Drive-Away è una formula molto particolare di noleggio, un noleggio di sola andata. È così che Jamie (Margaret Qualley), che ha appena lasciato la sua fidanzata, e Marian (Geraldine Geraldine Viswanathan), la sua amica timida e morigerata, decidono di viaggiare per cambiare aria, e partire verso Tallahassee, Florida. “L’amore è un giro in slitta per l’inferno” è la scritta che campeggia sul cofano posteriore dell’auto. E sembra essere un presagio per quello che capiterà alle due ragazze. Quella macchina, infatti, era stata prenotata da un’altra coppia, due sgangherati sgherri di un gangster, perché nel bagagliaio ha un contenuto molto particolare.

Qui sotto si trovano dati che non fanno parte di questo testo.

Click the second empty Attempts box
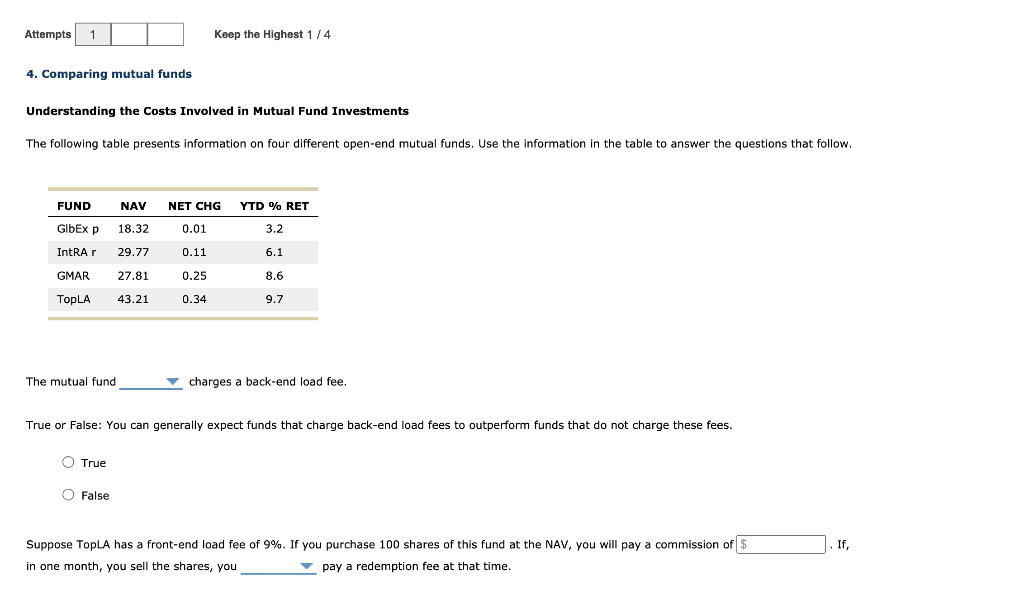The height and width of the screenshot is (600, 1024). [128, 33]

Sulle tracce delle due ragazze, allora, si mettono questi improbabili criminali.
Il più classico dei MacGuffin, lo scambio casuale di un oggetto – in questo caso la macchina, e la misteriosa valigetta nel bagagliaio – è lo stratagemma per scatenare la storia di Drive-Away Dolls, un film che è un road movie e un gangster movie, ma in fondo è un romanzo di formazione e una storia d’amore. C’è un po’ di tutto dentro questo film, tante storie e tanti temi, tenuti insieme dall’unità stilistica. Che è quella di un film dichiaratamente indie, low budget, che se fosse un album musicale chiameremmo low-fi. Il cinema dei Fratelli Coen c’è, per genere e situazioni, ma qui è tutto meno patinato, costruito, codificato, perché il cinema di Joel ed Ethan era ormai un genere a sé. Qui tutto è più “sporco”, a tratti lisergico, volutamente trasandato.
Drive-Away Dolls è un film più libero, sfrenato, sfrontato, sboccato rispetto al cinema che siamo soliti associare ai Fratelli Coen, il che lo rende sicuramente un’opera fresca. Ma, d’altra parte, è anche meno intenso e denso a livello di scrittura, un elemento che assicurava sempre uno status autoriale e colto ai film del duo. Ha la freschezza e la libertà di certe opere prime, e in qualche modo lo è, perché Ethan Coen, che nel duo faceva lo sceneggiatore e il produttore, è di fatto alla sua prima regia. Qui sceglie di portare la storia in ambienti sordidi, a volte illuminati da luci al neon, a volte lasciati nel loro squallore.
Tutto, qui, ha una patina di cinema indipendente anni Novanta, che poi vuol dire cinema degli anni Settanta rivisitato. E così la regia usa gli zoom in avanti e all’indietro, certi movimenti di macchina bruschi, mentre la fotografia ricopre tutto di quella inconfondibile patina calda e uniforme sui toni del marrone. Per alcune situazioni, a tratti potrebbe sembrare un film del primo Tarantino. Certe sparatorie ci fanno pensare a Le Iene, ma, soprattutto, è quella valigetta che ci fa pensare a Pulp Fiction. Nel film di Tarantino il contenuto della valigetta non lo vediamo mai. Qui lo vediamo, forse troppo presto, ed è un’altra sorpresa, un altro piccolo shock, un’altra stilettata verso il comune senso del pudore.
Drive-Away Dolls è un film spassoso, intriso di girl power e orgoglio LGBTQ+ (merito della co-sceneggiatrice Tricia Cook, moglie del regista e sostenitrice di queste tematiche). È godibilissimo, anche se, come dicevamo, dopo averlo visto crediamo lo dimenticheremo piuttosto facilmente. Chi non dimenticheremo è sicuramente Margaret Qualley, ancora una volta perfettamente centrata nel ruolo e sempre diversa da se stessa e dagli altri ruoli. La sua dolce sfrontatezza, l’espressione furbetta, gli inconfondibili riccioli neri tagliati più corti, in un caschetto, proiettano l’attrice in una dimensione nuova, rock e Generazione X, quasi una versione sfrenata della Winona Ryder di Giovani, carini e disoccupati. Dalla prima scena all’ultima, dal sesso all’amore, la nuova star anche qui lascia il segno. E allora, alla fine, la prospettiva cambia. E così, “l’amore è un giro in slitta. Partiamo”.